[start Dataset content]
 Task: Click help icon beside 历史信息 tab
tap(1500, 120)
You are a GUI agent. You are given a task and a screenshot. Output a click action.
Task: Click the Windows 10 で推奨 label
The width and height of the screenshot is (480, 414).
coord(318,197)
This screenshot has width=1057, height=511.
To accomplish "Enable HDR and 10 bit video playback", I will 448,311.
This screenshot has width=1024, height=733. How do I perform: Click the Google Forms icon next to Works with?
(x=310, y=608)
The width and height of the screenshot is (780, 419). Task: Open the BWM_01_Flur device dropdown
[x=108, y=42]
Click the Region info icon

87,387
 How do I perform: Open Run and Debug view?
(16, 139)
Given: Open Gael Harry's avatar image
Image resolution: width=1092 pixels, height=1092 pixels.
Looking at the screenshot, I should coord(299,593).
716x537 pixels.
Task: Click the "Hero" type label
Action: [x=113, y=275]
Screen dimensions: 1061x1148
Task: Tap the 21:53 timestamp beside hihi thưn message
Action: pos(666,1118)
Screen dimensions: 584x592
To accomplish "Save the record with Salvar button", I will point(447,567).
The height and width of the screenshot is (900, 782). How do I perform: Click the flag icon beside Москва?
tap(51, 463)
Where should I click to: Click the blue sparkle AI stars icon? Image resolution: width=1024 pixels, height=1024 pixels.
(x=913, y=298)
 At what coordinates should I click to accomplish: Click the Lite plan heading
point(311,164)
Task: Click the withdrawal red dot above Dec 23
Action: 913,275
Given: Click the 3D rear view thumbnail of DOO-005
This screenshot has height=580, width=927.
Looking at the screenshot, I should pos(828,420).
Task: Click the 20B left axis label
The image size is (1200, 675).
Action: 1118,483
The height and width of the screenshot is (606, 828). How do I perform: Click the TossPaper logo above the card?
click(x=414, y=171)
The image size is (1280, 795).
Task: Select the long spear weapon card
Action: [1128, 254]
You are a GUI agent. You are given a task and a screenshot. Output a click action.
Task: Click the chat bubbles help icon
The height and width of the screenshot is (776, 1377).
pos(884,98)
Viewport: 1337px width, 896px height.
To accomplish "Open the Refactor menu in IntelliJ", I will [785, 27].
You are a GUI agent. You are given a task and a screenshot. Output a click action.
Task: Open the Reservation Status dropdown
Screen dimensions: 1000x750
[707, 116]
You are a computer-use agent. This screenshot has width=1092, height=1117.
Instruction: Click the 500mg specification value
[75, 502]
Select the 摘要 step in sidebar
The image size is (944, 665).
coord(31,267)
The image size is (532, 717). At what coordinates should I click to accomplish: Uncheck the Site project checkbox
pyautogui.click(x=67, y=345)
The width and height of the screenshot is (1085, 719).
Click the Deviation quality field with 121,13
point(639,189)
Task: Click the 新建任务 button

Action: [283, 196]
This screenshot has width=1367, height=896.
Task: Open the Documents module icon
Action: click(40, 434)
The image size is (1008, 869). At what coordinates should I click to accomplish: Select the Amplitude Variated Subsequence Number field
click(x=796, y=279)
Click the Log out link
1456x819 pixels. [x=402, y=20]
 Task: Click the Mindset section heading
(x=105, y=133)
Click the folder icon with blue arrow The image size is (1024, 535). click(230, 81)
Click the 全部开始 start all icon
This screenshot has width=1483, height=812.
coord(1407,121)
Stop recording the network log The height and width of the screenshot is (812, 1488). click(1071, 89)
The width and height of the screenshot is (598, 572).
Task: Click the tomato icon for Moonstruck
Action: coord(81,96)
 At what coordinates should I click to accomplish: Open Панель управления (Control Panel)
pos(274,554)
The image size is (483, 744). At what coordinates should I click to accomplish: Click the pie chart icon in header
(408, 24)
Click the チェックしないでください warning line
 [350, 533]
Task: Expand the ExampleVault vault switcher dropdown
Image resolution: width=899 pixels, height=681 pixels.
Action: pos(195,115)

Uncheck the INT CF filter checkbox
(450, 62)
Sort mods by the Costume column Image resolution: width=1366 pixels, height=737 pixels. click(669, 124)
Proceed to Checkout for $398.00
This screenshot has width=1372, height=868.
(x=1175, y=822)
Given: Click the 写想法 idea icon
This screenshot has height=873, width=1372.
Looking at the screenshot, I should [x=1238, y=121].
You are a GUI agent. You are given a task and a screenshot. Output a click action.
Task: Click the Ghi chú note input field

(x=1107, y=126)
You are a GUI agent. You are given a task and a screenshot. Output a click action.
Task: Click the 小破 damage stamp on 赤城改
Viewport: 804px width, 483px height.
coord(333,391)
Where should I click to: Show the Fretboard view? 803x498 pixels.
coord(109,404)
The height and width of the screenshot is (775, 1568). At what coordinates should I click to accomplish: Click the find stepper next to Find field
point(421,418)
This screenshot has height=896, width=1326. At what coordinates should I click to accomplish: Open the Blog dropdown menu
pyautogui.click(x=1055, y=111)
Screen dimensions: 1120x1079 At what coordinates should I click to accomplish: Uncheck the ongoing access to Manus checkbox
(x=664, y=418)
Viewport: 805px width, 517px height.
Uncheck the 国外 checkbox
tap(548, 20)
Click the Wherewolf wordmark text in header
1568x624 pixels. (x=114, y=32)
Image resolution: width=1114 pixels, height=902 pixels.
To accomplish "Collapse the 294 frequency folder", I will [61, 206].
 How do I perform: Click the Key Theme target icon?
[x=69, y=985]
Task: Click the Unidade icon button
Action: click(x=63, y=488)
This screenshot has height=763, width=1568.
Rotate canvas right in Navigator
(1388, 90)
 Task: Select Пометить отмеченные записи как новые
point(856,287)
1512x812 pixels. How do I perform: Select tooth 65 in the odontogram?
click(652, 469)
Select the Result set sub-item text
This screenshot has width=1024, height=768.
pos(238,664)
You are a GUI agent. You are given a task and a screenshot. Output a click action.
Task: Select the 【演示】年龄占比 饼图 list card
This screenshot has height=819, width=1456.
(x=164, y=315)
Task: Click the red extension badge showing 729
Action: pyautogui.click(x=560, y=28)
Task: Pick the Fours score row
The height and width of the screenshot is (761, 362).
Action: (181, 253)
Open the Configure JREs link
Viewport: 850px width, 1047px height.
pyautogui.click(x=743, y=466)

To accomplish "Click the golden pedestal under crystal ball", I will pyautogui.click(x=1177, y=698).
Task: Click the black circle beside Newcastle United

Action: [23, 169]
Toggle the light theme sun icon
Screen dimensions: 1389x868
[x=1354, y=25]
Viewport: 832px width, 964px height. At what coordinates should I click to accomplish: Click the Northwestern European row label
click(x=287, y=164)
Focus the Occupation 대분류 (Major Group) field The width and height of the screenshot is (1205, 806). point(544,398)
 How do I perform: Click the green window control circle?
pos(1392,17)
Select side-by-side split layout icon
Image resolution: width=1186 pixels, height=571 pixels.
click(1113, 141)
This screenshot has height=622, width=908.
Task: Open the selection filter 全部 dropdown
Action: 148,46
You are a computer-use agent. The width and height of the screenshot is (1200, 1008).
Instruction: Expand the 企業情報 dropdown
[end Dataset content]
Report every line of the records that contains the string "beside", treating uppercase and lowercase as different.

 Task: Click help icon beside 历史信息 tab
Task: Tap the 21:53 timestamp beside hihi thưn message
The height and width of the screenshot is (900, 782). How do I perform: Click the flag icon beside Москва?
Task: Click the black circle beside Newcastle United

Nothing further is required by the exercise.